- _Problem description_:
Restate the full set of records exactly, word for word.

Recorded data
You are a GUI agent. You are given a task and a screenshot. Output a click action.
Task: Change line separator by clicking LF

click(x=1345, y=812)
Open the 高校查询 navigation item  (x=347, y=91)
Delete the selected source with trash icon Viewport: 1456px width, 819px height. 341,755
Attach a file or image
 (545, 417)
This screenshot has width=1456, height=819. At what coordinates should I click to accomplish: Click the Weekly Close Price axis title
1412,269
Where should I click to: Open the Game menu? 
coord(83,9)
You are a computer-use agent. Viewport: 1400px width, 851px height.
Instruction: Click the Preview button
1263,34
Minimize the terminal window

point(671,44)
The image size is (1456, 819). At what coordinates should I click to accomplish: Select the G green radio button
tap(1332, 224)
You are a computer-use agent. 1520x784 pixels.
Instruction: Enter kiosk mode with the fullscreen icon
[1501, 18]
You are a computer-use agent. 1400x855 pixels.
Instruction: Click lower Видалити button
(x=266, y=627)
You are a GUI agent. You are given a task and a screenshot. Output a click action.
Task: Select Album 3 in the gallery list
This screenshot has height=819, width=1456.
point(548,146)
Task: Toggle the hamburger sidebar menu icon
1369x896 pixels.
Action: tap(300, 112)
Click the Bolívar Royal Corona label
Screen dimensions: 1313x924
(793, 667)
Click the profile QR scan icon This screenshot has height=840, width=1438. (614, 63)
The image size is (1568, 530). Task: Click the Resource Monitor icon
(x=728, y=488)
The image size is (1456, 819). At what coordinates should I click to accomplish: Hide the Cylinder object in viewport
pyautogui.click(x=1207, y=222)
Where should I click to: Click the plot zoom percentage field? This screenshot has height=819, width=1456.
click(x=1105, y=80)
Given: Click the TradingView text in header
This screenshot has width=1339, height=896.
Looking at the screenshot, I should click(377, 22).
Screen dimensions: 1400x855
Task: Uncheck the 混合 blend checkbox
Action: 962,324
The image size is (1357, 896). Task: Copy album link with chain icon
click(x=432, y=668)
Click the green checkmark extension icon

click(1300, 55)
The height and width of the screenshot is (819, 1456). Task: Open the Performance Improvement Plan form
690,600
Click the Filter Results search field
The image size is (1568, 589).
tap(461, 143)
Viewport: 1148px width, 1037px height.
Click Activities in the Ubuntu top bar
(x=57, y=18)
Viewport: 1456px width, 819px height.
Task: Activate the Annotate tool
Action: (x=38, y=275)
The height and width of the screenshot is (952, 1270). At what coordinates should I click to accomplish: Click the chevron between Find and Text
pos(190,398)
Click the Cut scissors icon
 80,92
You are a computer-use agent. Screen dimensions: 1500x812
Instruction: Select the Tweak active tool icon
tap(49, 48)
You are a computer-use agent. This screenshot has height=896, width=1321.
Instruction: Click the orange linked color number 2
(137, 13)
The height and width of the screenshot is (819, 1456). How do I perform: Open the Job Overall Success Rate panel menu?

- _Answer below_:
You are a GUI agent. You are given a task and a screenshot. Output a click action.
Task: Change line separator by clicking LF

click(x=1345, y=812)
Open the 高校查询 navigation item  (x=347, y=91)
Delete the selected source with trash icon Viewport: 1456px width, 819px height. 341,755
Attach a file or image
 (545, 417)
This screenshot has width=1456, height=819. At what coordinates should I click to accomplish: Click the Weekly Close Price axis title
1412,269
Where should I click to: Open the Game menu? 
coord(83,9)
You are a computer-use agent. Viewport: 1400px width, 851px height.
Instruction: Click the Preview button
1263,34
Minimize the terminal window

point(671,44)
The image size is (1456, 819). At what coordinates should I click to accomplish: Select the G green radio button
tap(1332, 224)
You are a computer-use agent. 1520x784 pixels.
Instruction: Enter kiosk mode with the fullscreen icon
[1501, 18]
You are a computer-use agent. 1400x855 pixels.
Instruction: Click lower Видалити button
(x=266, y=627)
You are a GUI agent. You are given a task and a screenshot. Output a click action.
Task: Select Album 3 in the gallery list
This screenshot has height=819, width=1456.
point(548,146)
Task: Toggle the hamburger sidebar menu icon
1369x896 pixels.
Action: tap(300, 112)
Click the Bolívar Royal Corona label
Screen dimensions: 1313x924
(793, 667)
Click the profile QR scan icon This screenshot has height=840, width=1438. (614, 63)
The image size is (1568, 530). Task: Click the Resource Monitor icon
(x=728, y=488)
The image size is (1456, 819). At what coordinates should I click to accomplish: Hide the Cylinder object in viewport
pyautogui.click(x=1207, y=222)
Where should I click to: Click the plot zoom percentage field? This screenshot has height=819, width=1456.
click(x=1105, y=80)
Given: Click the TradingView text in header
This screenshot has width=1339, height=896.
Looking at the screenshot, I should click(377, 22).
Screen dimensions: 1400x855
Task: Uncheck the 混合 blend checkbox
Action: 962,324
The image size is (1357, 896). Task: Copy album link with chain icon
click(x=432, y=668)
Click the green checkmark extension icon

click(1300, 55)
The height and width of the screenshot is (819, 1456). Task: Open the Performance Improvement Plan form
690,600
Click the Filter Results search field
The image size is (1568, 589).
tap(461, 143)
Viewport: 1148px width, 1037px height.
Click Activities in the Ubuntu top bar
(x=57, y=18)
Viewport: 1456px width, 819px height.
Task: Activate the Annotate tool
Action: (x=38, y=275)
The height and width of the screenshot is (952, 1270). At what coordinates should I click to accomplish: Click the chevron between Find and Text
pos(190,398)
Click the Cut scissors icon
 80,92
You are a computer-use agent. Screen dimensions: 1500x812
Instruction: Select the Tweak active tool icon
tap(49, 48)
You are a computer-use agent. This screenshot has height=896, width=1321.
Instruction: Click the orange linked color number 2
(137, 13)
The height and width of the screenshot is (819, 1456). How do I perform: Open the Job Overall Success Rate panel menu?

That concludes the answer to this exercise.